Calls or campaigns to limit how much Prosecco can be bought in one go, or pressurising the government to legislate for it to be diluted, or to have a tax which stings the target demographic? Nope.
posted by Wordshore at 10:06 AM on November 13, 2018 [3 favorites]


I dislike both milk and things that drip, so I will gladly take the Bloody Mary equivalent (it's like soup, salad, and slider-wing-kebab all in one!).
posted by batter_my_heart at 12:13 PM on November 13, 2018 [1 favorite]


I am learning all kinds of names for future sex acts: Lime Spider, Bubble Waffle, Knickerbocker Glory. Keep 'em comin' (heh)!
posted by fiercecupcake at 2:45 PM on November 13, 2018 [2 favorites]

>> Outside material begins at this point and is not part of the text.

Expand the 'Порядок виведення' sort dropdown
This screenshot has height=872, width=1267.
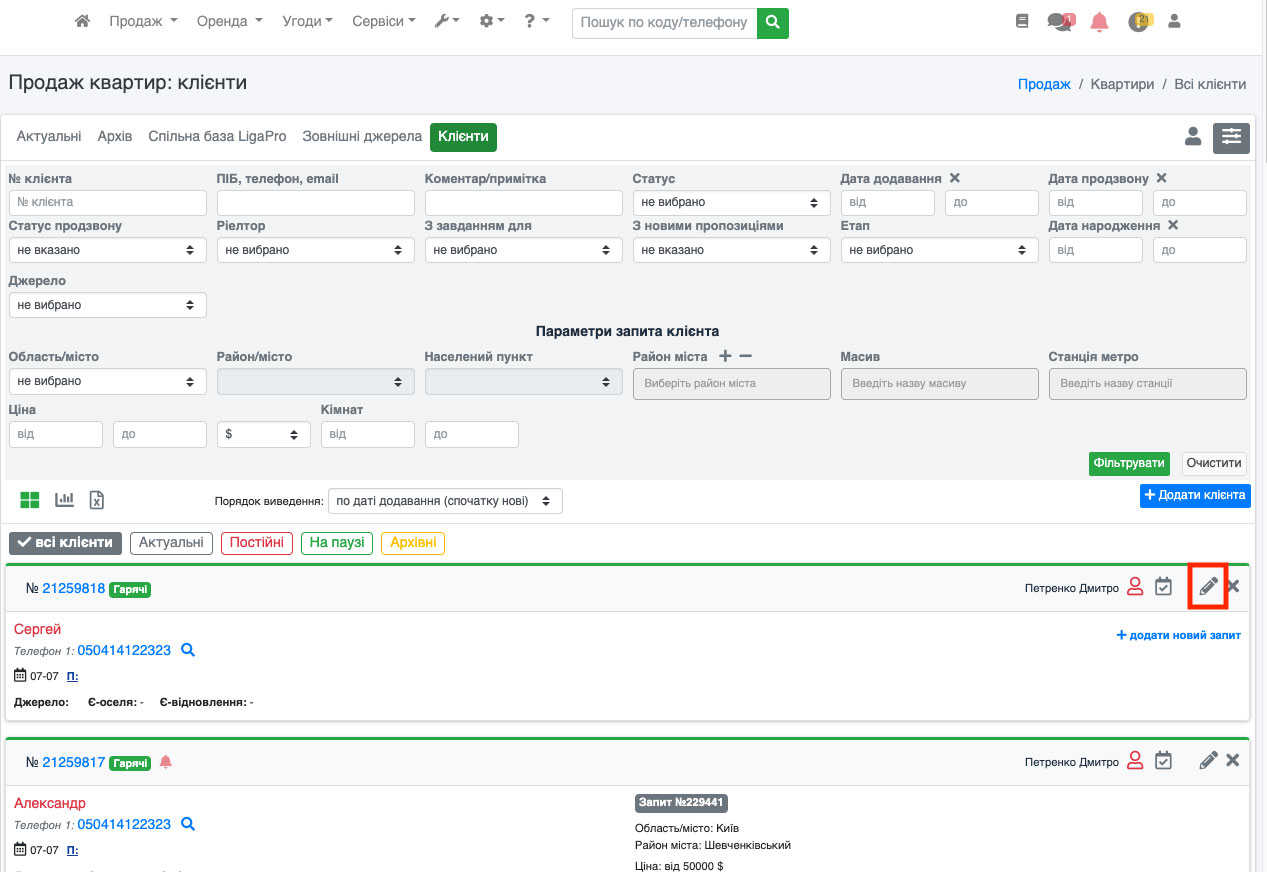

My problem with these things is aesthetic. If I want a thing, I want that thing. If I want a frozen yogurt, I don't want oreos, gummi bears, cookie dough or sprinkles in it. I want a tart, smooth, frozen yogurt. I'm not even in the frozen yogurt store for frozen yogurt, because I know the frozen yogurt here is an atrocity; I'm here for a bubble tea, but when I ask the clerk for a bubble tea made of tea with tea-flavored tapioca bubbles in it, he goggles at me because no one has ever ordered tea-flavored tea before and he has to check with the manager on how to do it. But I need to stop ranting about this, because this isn't even my intended rant, this is just the warm-up rant. A friend made me go to a Thai ice-cream place that is so new and trendy that normally I wouldn't even hear about it until the NYTs style section covered it 10 years from now. This is a place where you sit on high top benches in front of a sushi-like counter, only the man behind a counter drops things on an ultra-cool steel plate, and whatever thing it is freezes instantly and he scrapes it up in little ice curls and artfully arranges the curls in a bowl. Which might be fine, except you need to choose a flavor, and then a thing, and then another thing, and then a topping, and then a garnish, and they were mostly grotesque. I ended up picking tea flavor with tea powder and tea topping with a pocky tea stick on top, and I could tell I had lost the respect of everyone in the place.
posted by acrasis at 4:48 PM on November 13, 2018 [3 favorites]


I don't really catch UK class nuances, but in the US, Five Guys, which the article mentions, is not a place where poor people eat. It may be a place where blue-collar people with money eat, but I checked the menu for the one nearest to me, and it would be like $20 for a burger, fries, and a shake. That's not exactly McDonald's.

We're talking about Toby Carvery here, not Five Guys. Prices vary by location (ie London is pricier) but their freakshakes are generally a fiver. A full roast dinner is just over a fiver. It's absolutely the same price range as McDonald's. This isn't some pretend gastropub for the middle classes. It's basically food-focused 'spoons.
posted by Dysk at 3:03 AM on November 14, 2018


(And yes, other articles mention Five Guys, but the BBC article on the actual proposed banning does not. It does bang on about Toby Carvery's unicorn freakshake though, and the only other purveyor of them it even mentions is Harvesters, a competitor in the same market and price bracket.)